More recently, the Steelers have spent years surrounding Ben Roethlisberger with an offensive line that he deserves, and with which he can work into the twilight years of his career. It’s almost somewhat fitting, then, that they both ended up dealing with some freak injuries in spite of the fact that they performed well overall.

Pro Football Focus recently published a list of their rankings for every team’s passing game and cross-referenced it with that team’s rank as a pass-protecting unit. The Steelers finished sixth overall in both categories, and one can safely wager that they would have ranked higher in both columns had they actually been able to stay healthy throughout the year.

Roethlisberger, of course, missed four entire games, and stretches of several other games, some long stretches. The game in which he injured his MCL initially, he missed the majority of the second half of the game, for instance. That left a lot of snaps up to inferior talent, which hurt the team’s overall pass offense ranking.

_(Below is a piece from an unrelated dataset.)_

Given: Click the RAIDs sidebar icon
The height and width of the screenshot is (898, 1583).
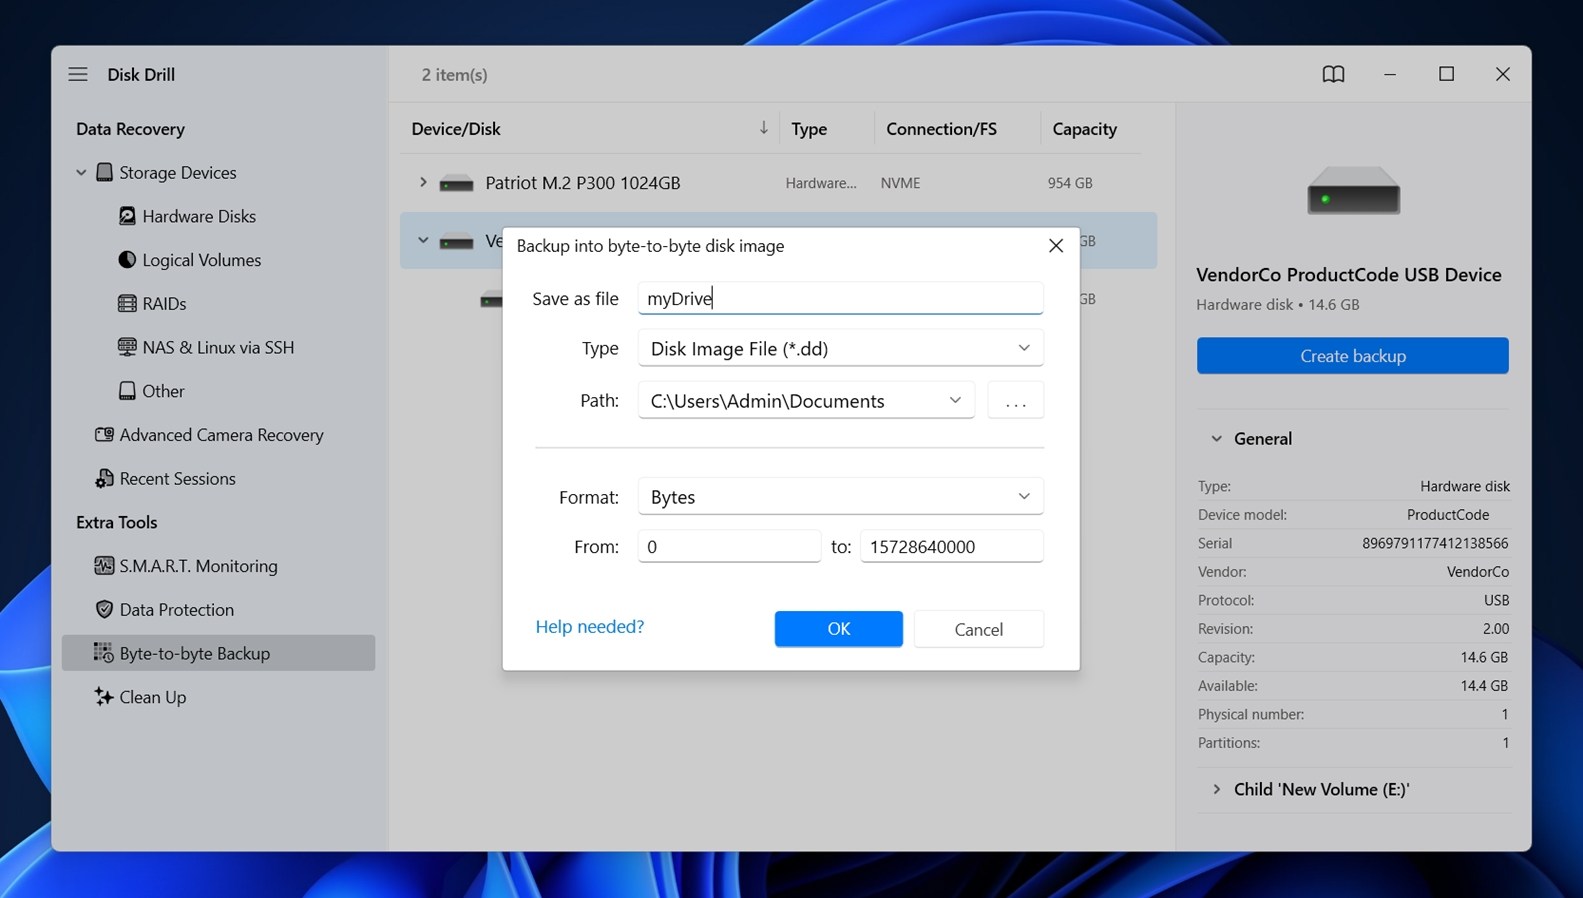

Likewise, along the offensive line, the Steelers had two major injuries that they had to adapt to during the year, starting with the loss of All-Pro center Maurkice Pouncey during the preseason, which resulted in him missing the entire year. Left tackle Kelvin Beachum was also lost for the season about six week into the year after suffering a torn ACL, and the team had no other option but to replace him with Alejandro Villanueva, a relatively inexperienced first-year player.

As much as their defense may have improved last season, the Steelers’ ticket to a championship still rests in the hands of the offense, and the best way to maximize that opportunity would be, of course, for Roethlisberger and his blockers to stay healthy.

In such an event, it would not be unreasonable to suggest that Pittsburgh would have the potential to have the best offense in the entire league. After all, there were stretches of last season in which it appeared as though they already did, even in spite of a number of key injuries to important players on that side of the ball.

It is interesting to note, however, how some of the other teams broke in terms of this pass offense versus pass protection metric. The Cardinals and Patriots finished first and second in terms of pass offense, but 29th and 31st in terms of protection. On the flip side, the Cowboys and Browns had the best and fifth-best protection, but the 29th– and 32nd-worst passing offense in the league.

There were some huge disparities around the league, suggesting that a great quarterback can overcome a lot of poor blocking, but that a great line can only do so much to prop up a mediocre talent under center. The best solution is to have strength in both areas, and the Steelers are fortunate to be one of the few teams able to claim just that, as one of seven teams to rank in the top 10 in both categories.